*THE PROBLEM*: Reproduce the records verbatim from their beginning through the line containing "[Haut / Top] (777, 1885)", including that line, and omit the pictures.

*AVAILABLE DATA*:
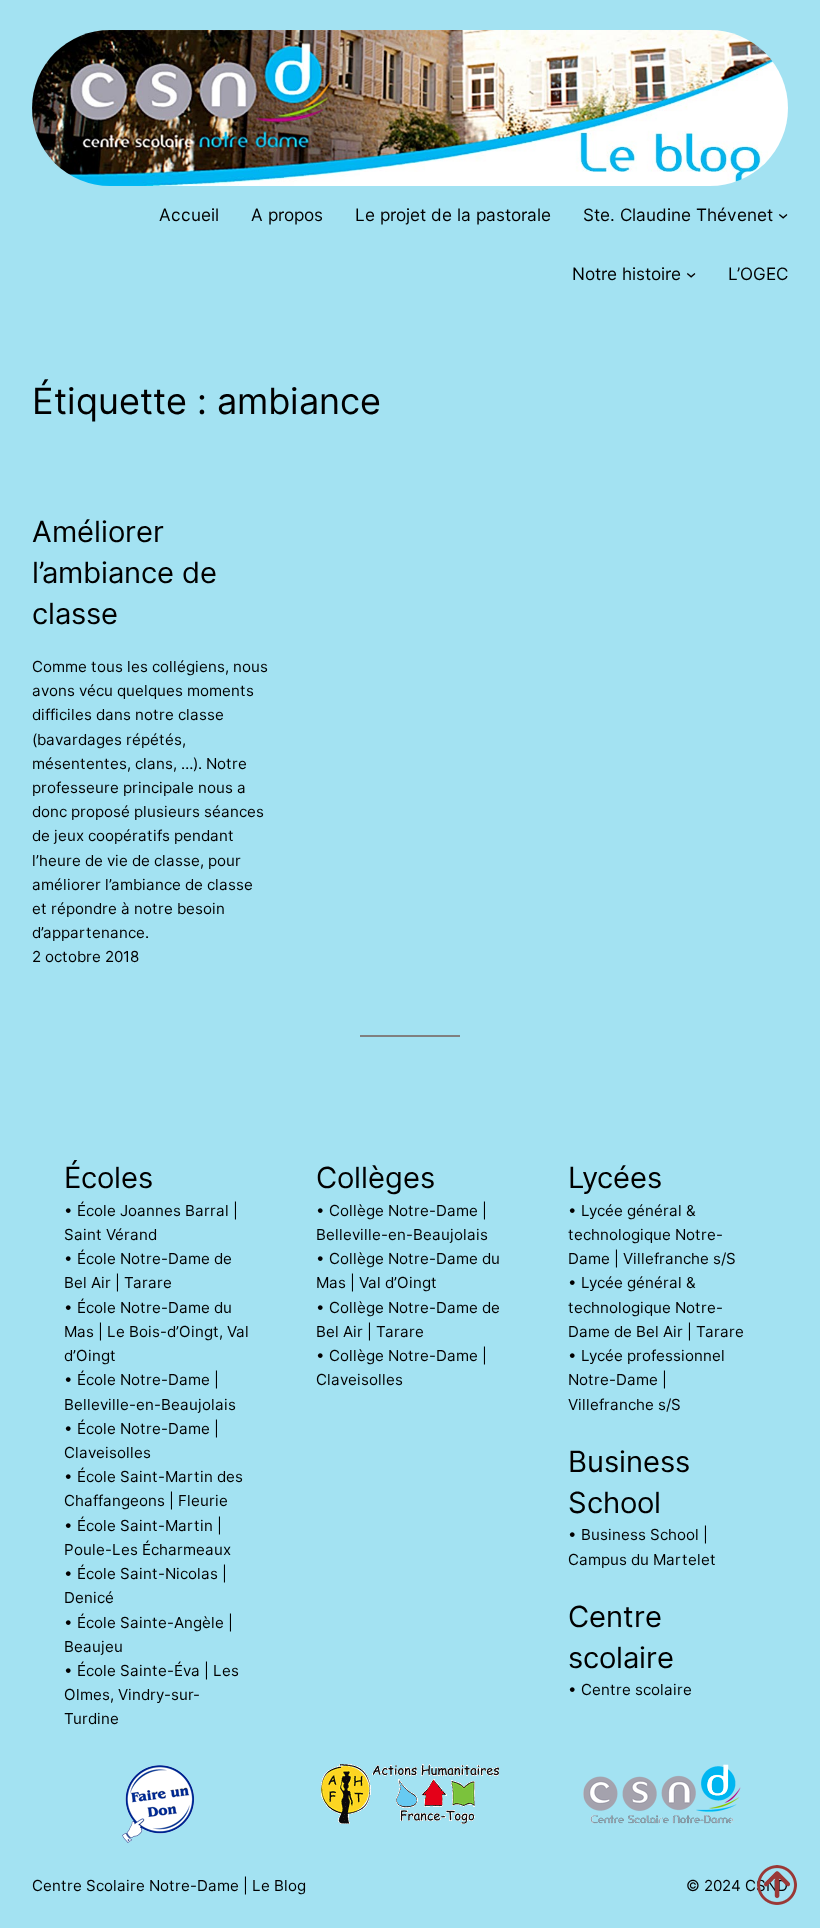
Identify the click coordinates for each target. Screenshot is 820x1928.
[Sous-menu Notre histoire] (691, 274)
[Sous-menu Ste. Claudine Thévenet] (783, 214)
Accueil (189, 214)
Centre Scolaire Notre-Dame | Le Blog (169, 1885)
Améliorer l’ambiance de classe (124, 572)
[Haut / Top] (777, 1885)
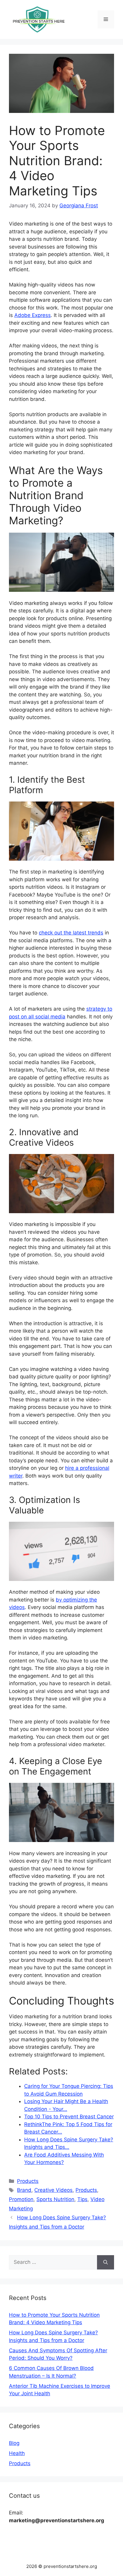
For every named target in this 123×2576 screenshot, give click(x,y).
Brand (24, 2190)
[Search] (105, 2262)
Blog (14, 2443)
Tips (82, 2199)
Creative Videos (53, 2190)
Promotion (21, 2199)
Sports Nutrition (55, 2199)
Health (17, 2453)
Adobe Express (32, 315)
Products (28, 2181)
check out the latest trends (71, 933)
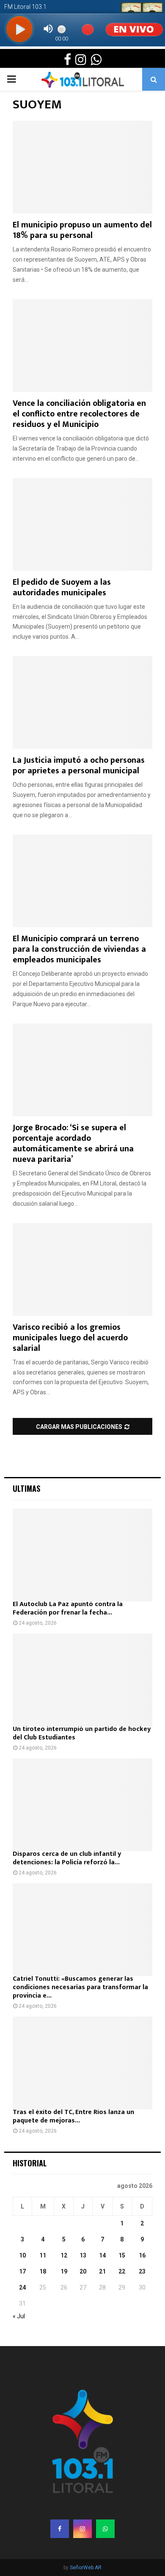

*FULL SOLUTION*:
Identify the click coordinates for each target. Screenshot is 820x1928.
[Sous-menu Notre histoire] (691, 274)
[Sous-menu Ste. Claudine Thévenet] (783, 214)
Accueil (189, 214)
Centre Scolaire Notre-Dame | Le Blog (169, 1885)
Améliorer l’ambiance de classe (124, 572)
[Haut / Top] (777, 1885)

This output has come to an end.